In juli/september 1996 is een man genaamd H met een auto voorzien van een witte VN-vlag naar de woning van eisers gekomen. Deze man was werkzaam voor het IOM. Hij vertelde dat hun broer G, die inmiddels in Nederland verbleef,
ernstig ziek was en dat de Nederlandse overheid toestemming had gegeven aan eisers om naar Nederland te komen met het doel beenmerg af te staan.
Op 25 januari 1997 ontvingen eisers andermaal een brief van de veiligheidsdienst. In deze brief stond dat de veiligheidsdienst op de hoogte was van het feit dat eisers samenwerkten met een buitenlandse organisatie. Dezelfde nacht
werd de woning 's-nachts beschoten. Eiser bewaakte het huis en heeft terug geschoten. Niemand werd geraakt. Door het lawaai kwamen peshmerga's van de KDP en de buren naar de woning.
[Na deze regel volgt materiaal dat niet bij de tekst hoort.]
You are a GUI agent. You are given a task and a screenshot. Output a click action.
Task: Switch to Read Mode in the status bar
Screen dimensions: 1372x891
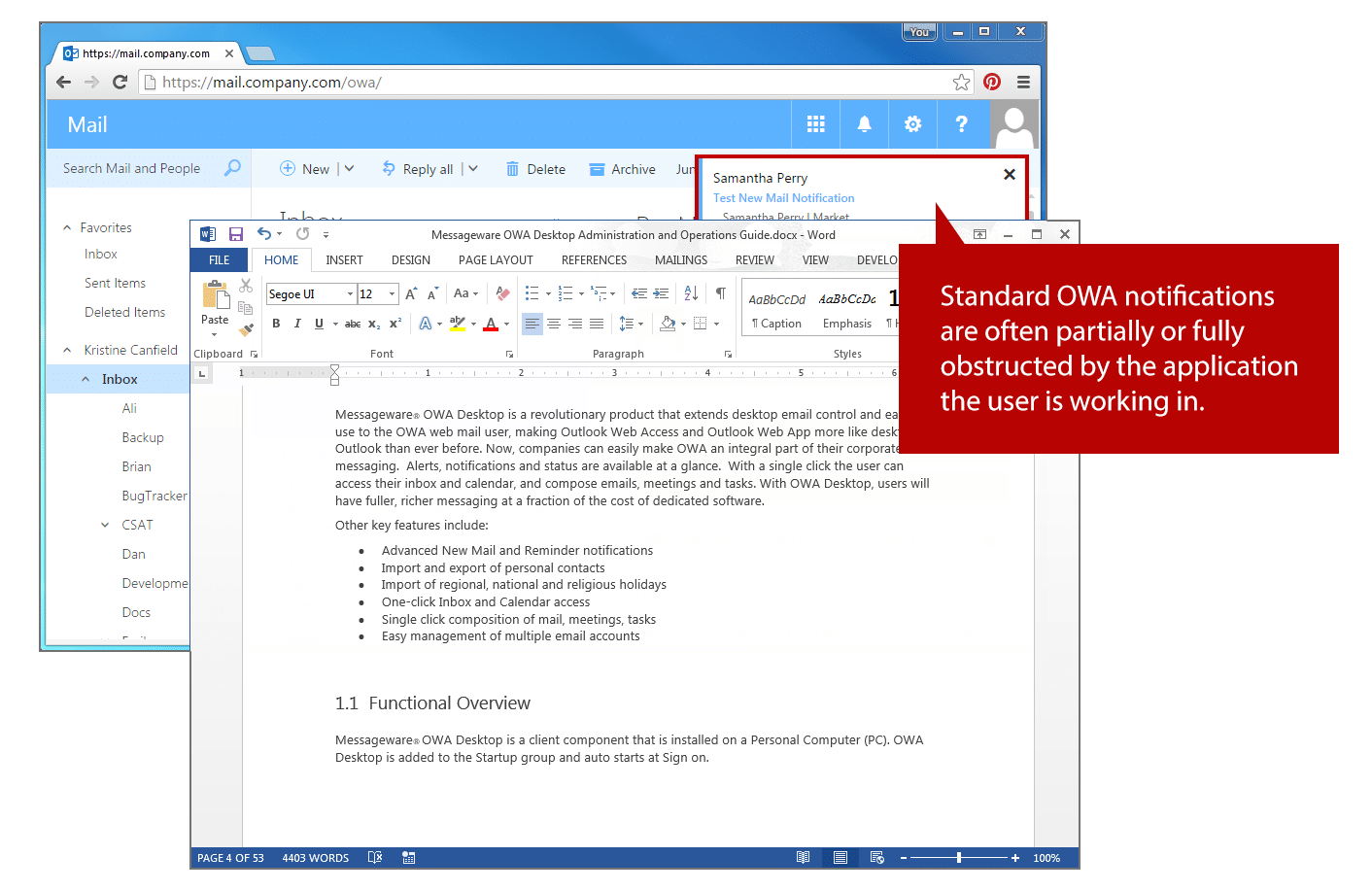tap(803, 857)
Sindsdien hebben eisers steeds op andere adressen gewoond. De moeder van eisers en de achtergebleven broers en zus durven niet naar de woning terug te keren.
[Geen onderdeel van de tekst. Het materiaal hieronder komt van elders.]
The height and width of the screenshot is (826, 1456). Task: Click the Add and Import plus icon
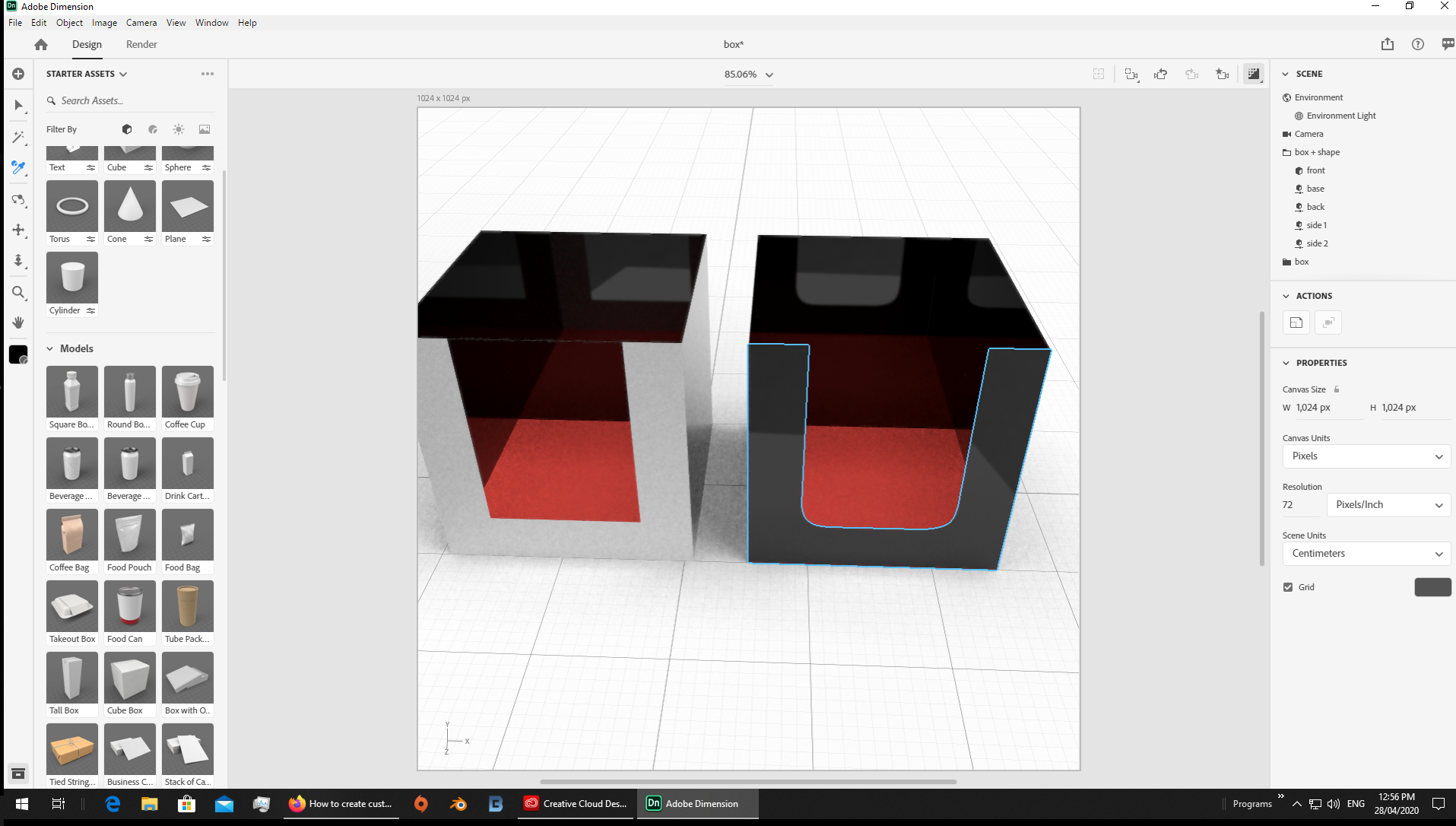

Op 27 april 1997 werd eisers door het IOM medegedeeld dat er vier laissez-passers gereed lagen op het kantoor van de UNHCR in Duhok, voor bezoek aan hun in Nederland als vluchteling toegelaten zieke broer G. Eisers hebben F op 1 mei
1997 verlaten en zijn via Duhok naar Zakho gegaan. Via Turkije zijn eisers op 2 mei 1997 Nederland ingereisd.